Spie, sabotatori e l'ipotesi del bluff di Roman

La pista del veleno porta agli uomini di fiducia di Putin. Dubbi sull'oligarca

Spie, sabotatori e l'ipotesi del bluff di Roman

Gli occhi azzurro chiari e la faccia da bimbo appena invecchiato ingannano. In realtà nessuno ha saputo navigare in trenta anni di storia russa con la stessa spregiudicatezza di Roman Abramovich: oligarca tra i più famelici, enfant prodige di casa Eltsin, poi trait d'union tra gli oligarchi stessi e il potere di Putin. Chris Hutchins, giornalista inglese che ha pubblicato le biografie di entrambi, ha scritto che tra i due c'è il rapporto di un padre con il figlio preferito.

Forse anche per questo nella storia del presunto avvelenamento c'è chi dubita della versione dello stesso Abramovich. Di prove non ce ne sono, nessuno ha pensato di prelevare in tempo utile dei reperti per farli analizzare. Catherine Belton, nel suo «Gli uomini di Putin», ha scritto che Abramovich comprò il Chelsea su indicazione di Putin che voleva migliorare l'immagine della Russia e avere una carta da giocare in un settore importante come il calcio. Il miliardario ha fatto causa e le parti si sono accordate per una versione più soft da inserire nelle nuove edizioni del libro, senza più l'intervento del Cremlino.

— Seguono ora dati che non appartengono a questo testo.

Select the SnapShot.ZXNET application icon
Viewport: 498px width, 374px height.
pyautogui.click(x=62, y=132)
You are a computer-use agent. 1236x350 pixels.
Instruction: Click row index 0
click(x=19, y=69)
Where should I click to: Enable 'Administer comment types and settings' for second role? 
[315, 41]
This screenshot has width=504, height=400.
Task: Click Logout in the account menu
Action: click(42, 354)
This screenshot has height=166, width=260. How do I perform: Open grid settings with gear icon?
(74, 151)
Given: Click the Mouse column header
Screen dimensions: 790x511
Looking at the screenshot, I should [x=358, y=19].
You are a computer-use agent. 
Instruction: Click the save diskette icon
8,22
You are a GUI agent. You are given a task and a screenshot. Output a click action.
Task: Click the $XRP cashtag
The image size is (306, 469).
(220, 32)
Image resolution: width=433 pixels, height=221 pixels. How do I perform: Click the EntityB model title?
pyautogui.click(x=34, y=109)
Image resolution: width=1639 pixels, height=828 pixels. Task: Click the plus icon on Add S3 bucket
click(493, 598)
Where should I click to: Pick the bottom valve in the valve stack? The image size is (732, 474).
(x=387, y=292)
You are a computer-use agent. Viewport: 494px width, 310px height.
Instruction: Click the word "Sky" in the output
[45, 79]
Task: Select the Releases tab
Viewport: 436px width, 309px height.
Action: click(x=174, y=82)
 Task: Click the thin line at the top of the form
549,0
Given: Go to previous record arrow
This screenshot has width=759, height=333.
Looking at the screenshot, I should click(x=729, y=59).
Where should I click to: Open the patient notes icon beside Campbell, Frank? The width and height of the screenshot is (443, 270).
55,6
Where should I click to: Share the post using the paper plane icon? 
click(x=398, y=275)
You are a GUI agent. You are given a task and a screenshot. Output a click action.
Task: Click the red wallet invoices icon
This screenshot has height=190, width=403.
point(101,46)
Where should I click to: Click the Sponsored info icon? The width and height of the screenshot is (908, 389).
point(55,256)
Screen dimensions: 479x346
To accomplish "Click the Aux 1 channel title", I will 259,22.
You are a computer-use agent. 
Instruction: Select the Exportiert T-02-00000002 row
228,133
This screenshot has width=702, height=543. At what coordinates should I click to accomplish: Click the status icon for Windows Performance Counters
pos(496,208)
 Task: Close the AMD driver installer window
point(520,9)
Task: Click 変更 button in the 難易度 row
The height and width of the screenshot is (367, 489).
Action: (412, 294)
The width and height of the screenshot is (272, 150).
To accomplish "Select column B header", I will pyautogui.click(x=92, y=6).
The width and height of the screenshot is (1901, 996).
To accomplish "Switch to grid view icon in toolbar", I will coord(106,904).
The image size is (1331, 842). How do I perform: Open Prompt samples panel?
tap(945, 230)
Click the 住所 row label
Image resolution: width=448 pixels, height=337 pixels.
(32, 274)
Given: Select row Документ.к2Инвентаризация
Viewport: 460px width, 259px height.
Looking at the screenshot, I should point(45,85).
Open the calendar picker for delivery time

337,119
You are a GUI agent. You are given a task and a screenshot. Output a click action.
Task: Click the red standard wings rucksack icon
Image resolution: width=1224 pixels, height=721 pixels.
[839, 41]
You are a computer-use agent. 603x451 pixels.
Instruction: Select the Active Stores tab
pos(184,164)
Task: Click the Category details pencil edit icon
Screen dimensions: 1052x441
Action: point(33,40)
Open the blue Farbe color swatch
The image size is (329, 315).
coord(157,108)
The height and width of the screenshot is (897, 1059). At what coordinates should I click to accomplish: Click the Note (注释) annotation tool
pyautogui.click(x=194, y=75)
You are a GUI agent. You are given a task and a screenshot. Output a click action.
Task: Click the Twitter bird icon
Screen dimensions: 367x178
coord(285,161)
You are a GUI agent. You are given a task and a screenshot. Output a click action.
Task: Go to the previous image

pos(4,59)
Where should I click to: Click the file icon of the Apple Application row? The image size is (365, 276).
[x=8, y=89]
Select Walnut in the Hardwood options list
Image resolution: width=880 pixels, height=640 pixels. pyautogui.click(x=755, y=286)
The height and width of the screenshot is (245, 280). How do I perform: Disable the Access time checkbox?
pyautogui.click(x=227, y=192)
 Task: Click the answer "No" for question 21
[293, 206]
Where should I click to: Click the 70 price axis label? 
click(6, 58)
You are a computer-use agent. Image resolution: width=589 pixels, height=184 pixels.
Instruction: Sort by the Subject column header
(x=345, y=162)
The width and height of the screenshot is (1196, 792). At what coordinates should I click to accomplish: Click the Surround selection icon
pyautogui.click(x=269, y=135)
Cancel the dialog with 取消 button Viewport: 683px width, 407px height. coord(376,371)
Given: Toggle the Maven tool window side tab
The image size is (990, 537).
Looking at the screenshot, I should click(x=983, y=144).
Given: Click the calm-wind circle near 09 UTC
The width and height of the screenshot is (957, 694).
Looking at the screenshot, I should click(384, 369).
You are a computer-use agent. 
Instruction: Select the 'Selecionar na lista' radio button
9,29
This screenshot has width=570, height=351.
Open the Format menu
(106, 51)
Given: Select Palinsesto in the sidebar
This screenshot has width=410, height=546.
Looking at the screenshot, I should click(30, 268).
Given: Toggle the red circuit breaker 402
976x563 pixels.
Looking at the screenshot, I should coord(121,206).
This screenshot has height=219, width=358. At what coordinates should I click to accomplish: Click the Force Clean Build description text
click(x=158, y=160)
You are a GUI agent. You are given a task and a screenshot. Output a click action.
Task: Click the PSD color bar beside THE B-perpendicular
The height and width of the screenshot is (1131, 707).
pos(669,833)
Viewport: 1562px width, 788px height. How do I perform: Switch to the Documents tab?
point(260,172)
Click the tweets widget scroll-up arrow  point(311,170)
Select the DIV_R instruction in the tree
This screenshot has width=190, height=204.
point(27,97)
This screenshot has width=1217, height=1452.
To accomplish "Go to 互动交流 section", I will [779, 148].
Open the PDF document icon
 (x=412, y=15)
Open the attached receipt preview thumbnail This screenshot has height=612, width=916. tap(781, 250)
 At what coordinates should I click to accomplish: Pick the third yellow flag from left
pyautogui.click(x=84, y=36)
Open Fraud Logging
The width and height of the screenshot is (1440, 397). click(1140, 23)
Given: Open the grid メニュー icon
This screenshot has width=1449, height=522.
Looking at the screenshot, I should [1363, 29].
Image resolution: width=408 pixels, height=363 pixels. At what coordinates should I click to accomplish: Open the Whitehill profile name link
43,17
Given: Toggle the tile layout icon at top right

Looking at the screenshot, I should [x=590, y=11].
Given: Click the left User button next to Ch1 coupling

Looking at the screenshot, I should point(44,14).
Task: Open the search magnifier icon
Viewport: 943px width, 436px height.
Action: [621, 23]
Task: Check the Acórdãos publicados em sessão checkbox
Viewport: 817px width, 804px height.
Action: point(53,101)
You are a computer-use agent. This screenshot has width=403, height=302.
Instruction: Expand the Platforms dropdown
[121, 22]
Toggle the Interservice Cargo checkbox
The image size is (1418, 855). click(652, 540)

La sostanza però rimane: Abramovich è da sempre la versione più presentabile del potere dei soldi russi. E la sua capacità di giocare su più tavoli è confermata in questo caso dal fatto che a chiamarlo al tavolo delle trattative sia stato il presidente ucraino Volodymyr Zelensky.

La vicenda del veleno, nel cioccolato o nell'acqua, le uniche cose che le persone coinvolte hanno mangiato o bevuto, resta comunque tutta di scrivere. Secondo la prima interpretazione dello stesso Wall Street Journal, che ha dato la notizia, a idearla sarebbero i «duri» del regime putiniano, pronti a sabotare gli accordi di pace. Sarebbe una notizia importante visto che presuppone l'esistenza di più linee di pensiero all'interno del Cremlino. L'idea prevalente tra gli analisti è che in realtà di linea ce ne sia una sola: quella di zar Vladimir. E che ormai, come nei film sui despoti orientali, siano ormai pochissime le persone in grado di vederlo o di influenzarlo. Fino a qualche settimana fa c'era di sicuro il ministro della Difesa Serghey Shoigu, che ora in molti danno in disgrazia o semplicemente poco presente per un infarto. I sicuri interlocutori restano due: Nikolai Patrushev e il meno noto Jurij Kovalchuk. Il primo, presidente del Consiglio di sicurezza, è la quintessenza della spia ed è anche lui un ex Kgb. A Patrushev si deve la definizione di «nuova nobiltà» riferita agli uomini dei servizi di sicurezza, destinati a incarnare ormai l'élite del Paese.

Kovalchuk, invece è invece, secondo molti, il «banchiere» di Putin. Michail Zygar, uno dei più noti giornalisti russi, uno dei quattro ad aver intervistato nei giorni scorsi il presidente ucraino Zelensky, dice anche di più: che è il vero e proprio numero due del regime. Primo azionista di Bank Rossya, padrone del National Media Group a cui fanno capo giornali e televisioni, è amico del presidente dai primi anni Novanta.

Il rapporto tra i due si è rafforzato nei mesi del Covid: secondo le voci di palazzo Kovalchuk è stato tra i pochissimi autorizzati a violare lo stretto isolamento che Putin si

era imposto. Nelle lunghe ore trascorse insieme nei momenti peggiori della pandemia sarebbero state elaborate le tesi sul ruolo storico dell'attuale classe dirigente, incaricata di riportare la Russia all'antica grandezza.